══ Текст отрывка ══

Он замолчал и задумался.

Пароход медленно и плавно перекачивался с боку набок; два фонаря на мачтах его, как два глаза, сверкали вверху; из под котлов вырывались струи света; но на палубе не слышалось ни одного человеческого звука: все спали так крепко и сладко будто в своих родных солунских лачугах, даже вахтенный, и тот, прижавшись к мачте, казалось дремал... А кругом тьма кромешная: невидно ни неба, ни моря, и едва, едва местами сверкает белая пена волн.

— А, знаете ли, я слышал, что на пароходе котлы плохи, — сказал мне вполголоса мой сосед. Что если вдруг лопнут: дело выйдет нехорошее.

— Тогда мы, вероятно, потонем, — ответил я шутя.

— Я сам тоже думаю.

Я прилег на кучу парусов, и долго еще лежа слышал завыванье ветра, визги реев, стон часового колокола и отчаянный плач ребенка в каюте.

═══

- _Письменное задание a_: Кратко перескажите абзац отрывка, начинающийся словами «Пароход медленно и плавно», сохранив его основные факты.
Отрывок и записи взяты из разных источников.

══ Исходные данные ══

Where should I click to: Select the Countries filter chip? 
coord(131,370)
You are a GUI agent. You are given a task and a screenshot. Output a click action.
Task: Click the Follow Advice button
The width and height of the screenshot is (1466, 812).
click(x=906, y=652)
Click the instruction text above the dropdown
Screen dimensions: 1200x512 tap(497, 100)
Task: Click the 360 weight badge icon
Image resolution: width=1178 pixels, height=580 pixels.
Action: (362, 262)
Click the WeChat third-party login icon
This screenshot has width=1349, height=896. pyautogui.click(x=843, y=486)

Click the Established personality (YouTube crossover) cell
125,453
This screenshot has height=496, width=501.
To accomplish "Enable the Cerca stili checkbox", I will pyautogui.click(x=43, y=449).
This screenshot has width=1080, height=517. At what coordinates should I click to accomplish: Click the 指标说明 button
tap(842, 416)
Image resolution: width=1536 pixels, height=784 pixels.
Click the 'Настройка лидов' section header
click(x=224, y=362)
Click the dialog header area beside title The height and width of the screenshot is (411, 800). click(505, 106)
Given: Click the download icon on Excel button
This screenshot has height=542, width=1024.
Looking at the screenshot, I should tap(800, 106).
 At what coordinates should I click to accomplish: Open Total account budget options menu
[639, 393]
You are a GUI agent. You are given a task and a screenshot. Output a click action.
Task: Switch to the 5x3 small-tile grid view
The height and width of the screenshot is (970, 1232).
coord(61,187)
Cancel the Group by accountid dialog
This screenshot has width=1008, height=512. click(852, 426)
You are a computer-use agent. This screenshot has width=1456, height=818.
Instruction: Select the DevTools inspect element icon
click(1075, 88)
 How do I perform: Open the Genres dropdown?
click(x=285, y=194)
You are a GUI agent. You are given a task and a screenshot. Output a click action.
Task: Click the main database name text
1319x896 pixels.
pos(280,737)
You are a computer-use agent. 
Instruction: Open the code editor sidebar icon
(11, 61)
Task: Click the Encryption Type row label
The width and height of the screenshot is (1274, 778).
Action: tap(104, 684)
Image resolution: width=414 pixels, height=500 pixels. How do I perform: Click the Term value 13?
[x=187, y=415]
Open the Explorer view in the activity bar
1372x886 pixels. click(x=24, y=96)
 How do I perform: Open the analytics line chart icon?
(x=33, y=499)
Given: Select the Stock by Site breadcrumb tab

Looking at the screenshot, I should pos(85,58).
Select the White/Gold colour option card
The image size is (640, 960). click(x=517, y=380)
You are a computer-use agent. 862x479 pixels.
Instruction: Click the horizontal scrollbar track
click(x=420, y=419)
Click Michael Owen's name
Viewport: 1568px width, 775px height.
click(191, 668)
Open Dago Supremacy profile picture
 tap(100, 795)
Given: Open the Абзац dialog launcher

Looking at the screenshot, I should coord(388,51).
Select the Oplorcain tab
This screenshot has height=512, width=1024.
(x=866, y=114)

═══

- _Письменное задание b_: Представьте в виде таблицы Markdown со столбцами «№» и «Строка» записи, начиная со строки, содержащей «At what coordinates should I click to accomplish: Open», и заканчивая строкой, содержащей «(x=33, y=499)». Пустые строки пропустите.

- _Правильный ответ a_: Пароход медленно и плавно качается с боку на бок. Вверху сверкают два фонаря на мачтах, из-под котлов вырываются струи света. На палубе тихо: все крепко спят, и даже вахтенный, прижавшись к мачте, как будто дремлет. Вокруг непроглядная тьма, не видно ни неба, ни моря, и лишь кое-где сверкает белая пена волн.

- _Правильный ответ b_:
| № | Строка |
|---|---|
| 1 |  At what coordinates should I click to accomplish: Open Total account budget options menu |
| 2 | [639, 393] |
| 3 | You are a GUI agent. You are given a task and a screenshot. Output a click action. |
| 4 | Task: Switch to the 5x3 small-tile grid view |
| 5 | The height and width of the screenshot is (970, 1232). |
| 6 | coord(61,187) |
| 7 | Cancel the Group by accountid dialog |
| 8 | This screenshot has width=1008, height=512. click(852, 426) |
| 9 | You are a computer-use agent. This screenshot has width=1456, height=818. |
| 10 | Instruction: Select the DevTools inspect element icon |
| 11 | click(1075, 88) |
| 12 |  How do I perform: Open the Genres dropdown? |
| 13 | click(x=285, y=194) |
| 14 | You are a GUI agent. You are given a task and a screenshot. Output a click action. |
| 15 | Task: Click the main database name text |
| 16 | 1319x896 pixels. |
| 17 | pos(280,737) |
| 18 | You are a computer-use agent.  |
| 19 | Instruction: Open the code editor sidebar icon |
| 20 | (11, 61) |
| 21 | Task: Click the Encryption Type row label |
| 22 | The width and height of the screenshot is (1274, 778). |
| 23 | Action: tap(104, 684) |
| 24 | Image resolution: width=414 pixels, height=500 pixels. How do I perform: Click the Term value 13? |
| 25 | [x=187, y=415] |
| 26 | Open the Explorer view in the activity bar |
| 27 | 1372x886 pixels. click(x=24, y=96) |
| 28 |  How do I perform: Open the analytics line chart icon? |
| 29 | (x=33, y=499) |